→ **TEXT TO READ**:

When a telephone number is dialed, certain information is sent through the telephone network before a chargeable connection is established. The type of information sent through the network depends upon which particular network is transmitting the call. Typically, this information at least includes the number which was dialed, the type of phone from which the call was made, and the number from which the call was dialed. However, a variety of additional information may also be sent through the network. Often, the network provider will allow a customer to specify the type of information they wish to receive in response to an incoming call when the customer orders their service. The information is also provided to allow the networks to initiate setup of a call and provide a plethora of other services such as caller ID, customer billing, and call routing. For example, by reading the preconnection information, caller ID allows a telephone user to know the phone number from which a call was made without answering the phone.

→ **DATASET ROWS**:
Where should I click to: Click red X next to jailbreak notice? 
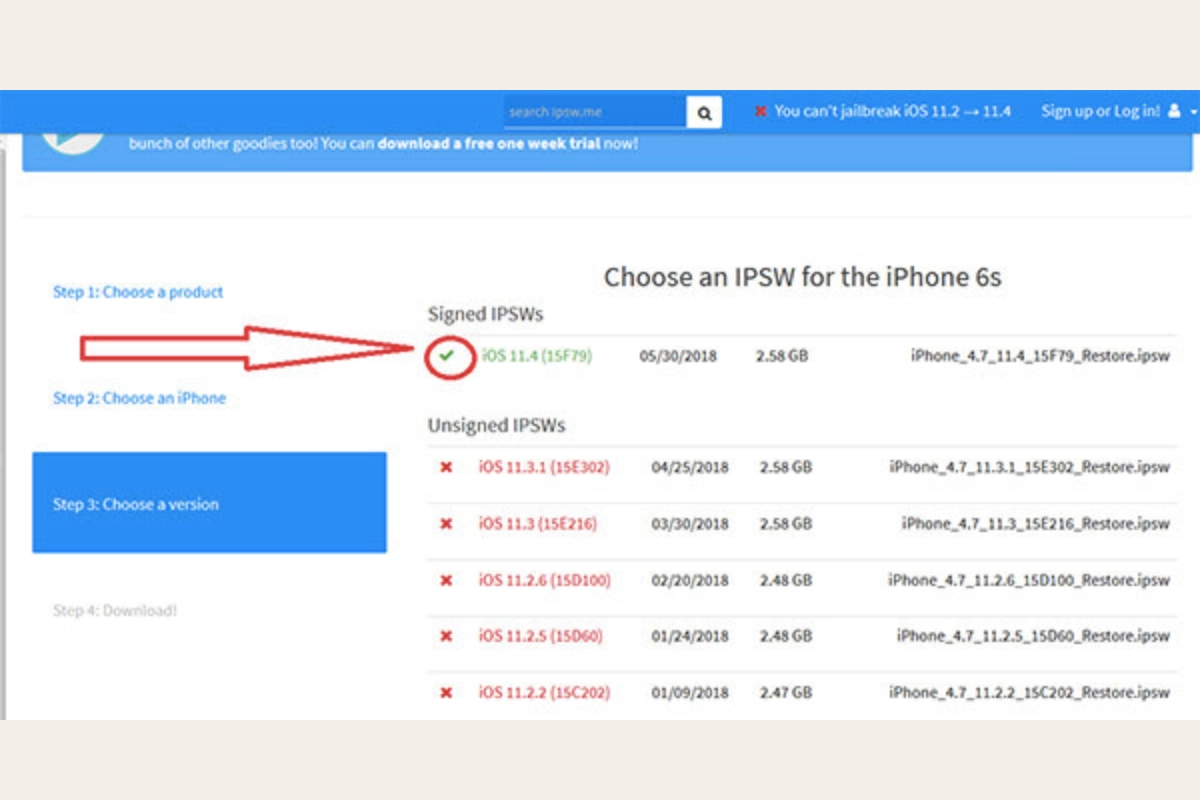[761, 111]
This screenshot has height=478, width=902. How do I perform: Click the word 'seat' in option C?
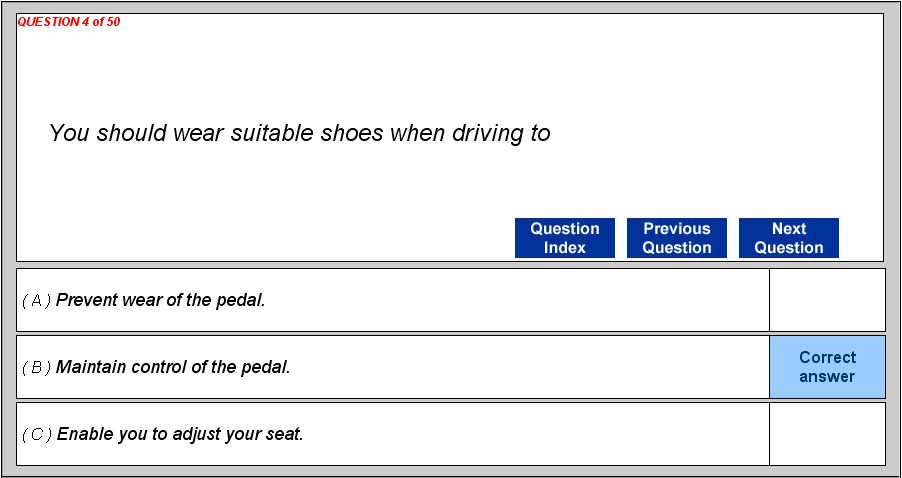285,434
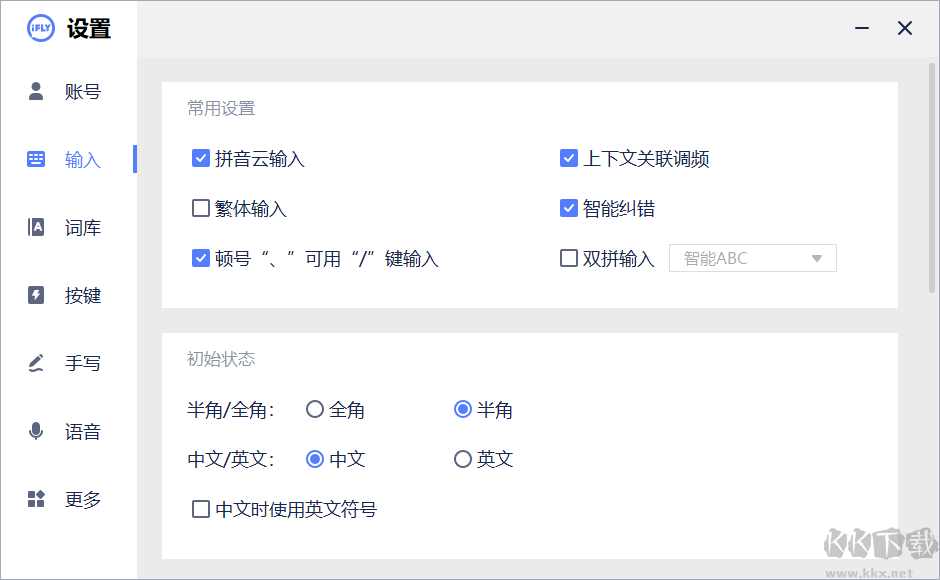Switch to the 词库 sidebar tab label
940x580 pixels.
83,228
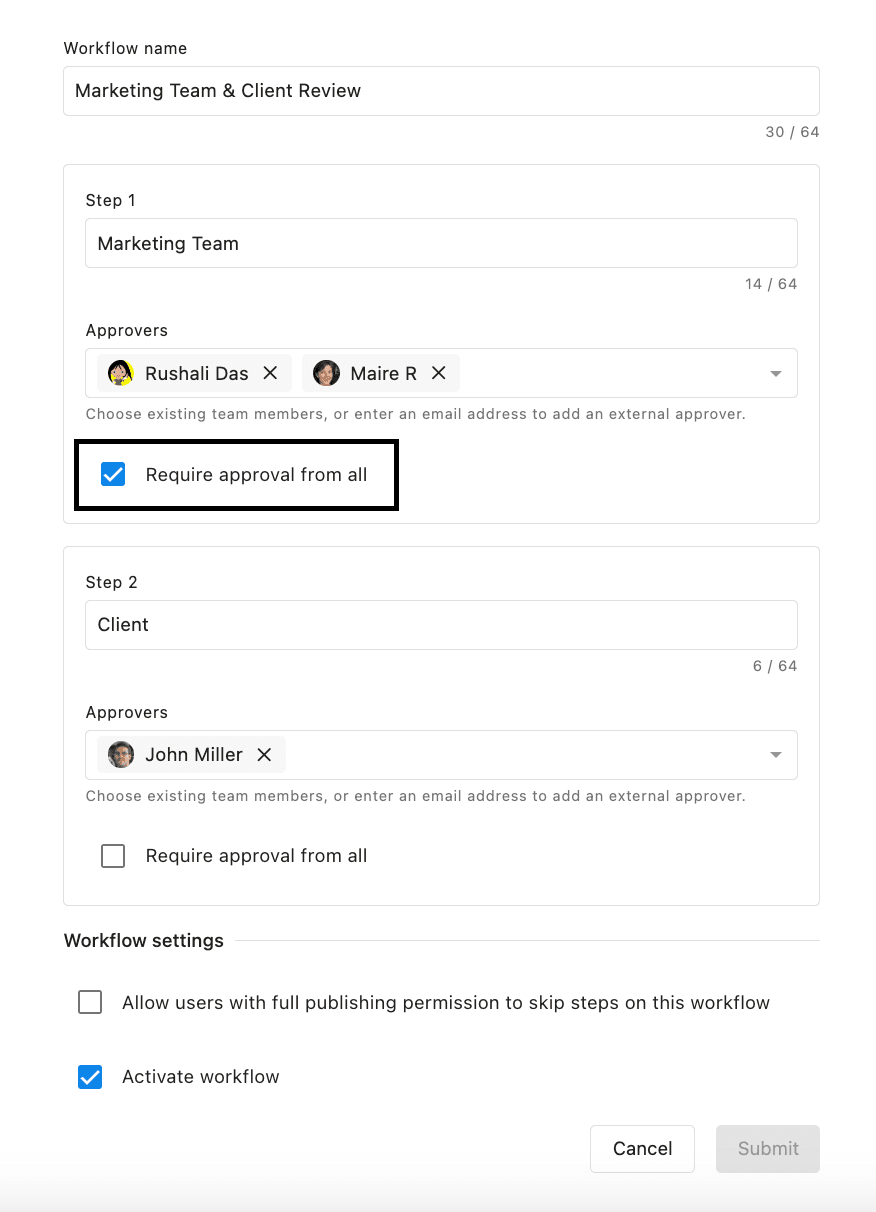Click the Step 2 Client name field

(x=440, y=625)
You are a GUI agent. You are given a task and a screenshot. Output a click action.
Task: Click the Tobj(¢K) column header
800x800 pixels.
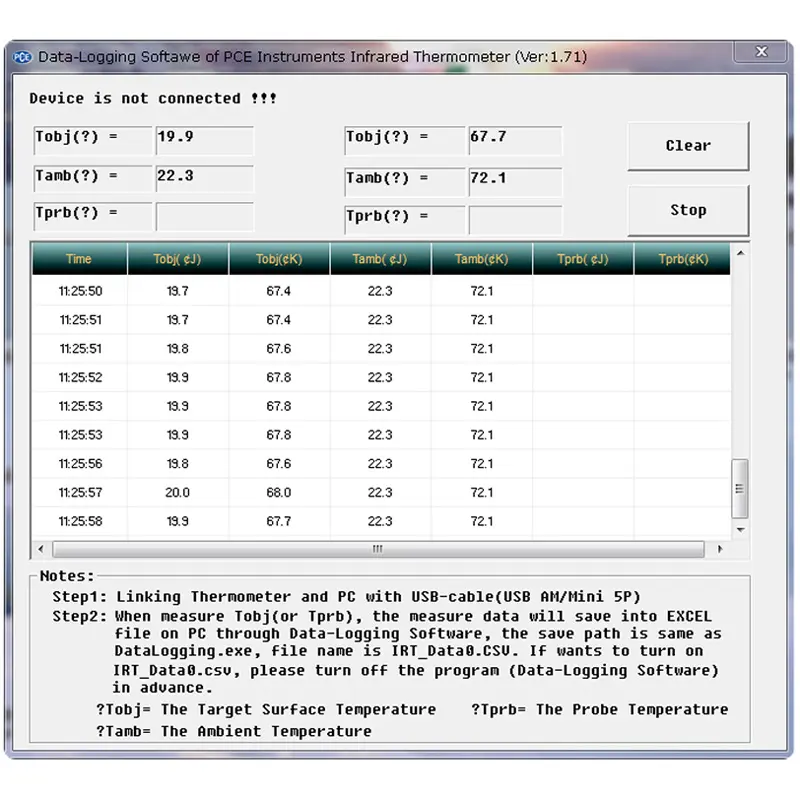coord(279,259)
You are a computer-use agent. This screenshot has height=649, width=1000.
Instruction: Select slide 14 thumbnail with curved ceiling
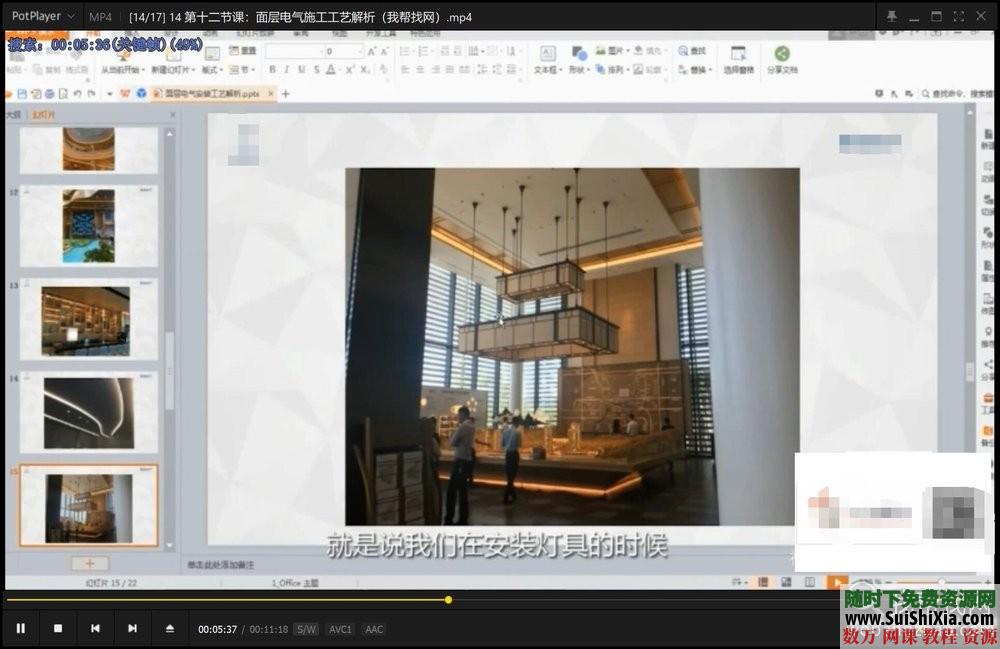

→ **SHORT PROBLEM A**: In the passage on telephone call information, what does caller ID let a user know without answering the phone?
→ **SHORT PROBLEM B**: Continue the passage on information sent through the telephone network, starting after its final sentence.
The material has no connection to the passage on telephone call information.

→ **WRITTEN ANSWER A**: The phone number from which the call was made.

→ **WRITTEN ANSWER B**:
Based on the preconnection information, methods have been devised that allow an individual making a international call between two foreign countries to be billed as if the call had originated in the United States. For example, consider one procedure for making a international call from Germany to Korea. From your telephone in Germany, you dial a callback number in the U.S. and hang up after a couple of ringbacks. The callback system then calls you back and you enter the number in Korea you wish to call. The callback system then dials the number in Korea and you are connected. The cost of the call is calculated at the rate of a call from the United States to Germany plus the rate from the United States to Korea. Because of the relatively inexpensive phone rates in the United States, the cost of the international call placed in accordance with the above method is often substantially less than the cost of a direct international call.
The cost of a domestic long distance telephone call also depends in part upon the location and type of the telephone from which the call originated. Thus, in many instances, the cost of a long distance call from party A to party B will often be substantially different than the cost of a call from party B to party A. For example, the rate charged for a long distance call made from a pay phone to an individual will cost more than a phone call from the individual to the pay phone. Likewise, charges for calls originated from cellular phones are typically higher than charges for calls originated from standard phones.
Pay phone per usage charges are incurred when a call is placed from a pay phone to certain numbers. Typically, these numbers include toll free numbers such as 1-8xx numbers, access code calls such as 10-xxx numbers, and calling card numbers. However, due to the rapidly changing nature of the deregulated phone system, it is anticipated that the types of numbers to which the per usage charges are applied may be expanded.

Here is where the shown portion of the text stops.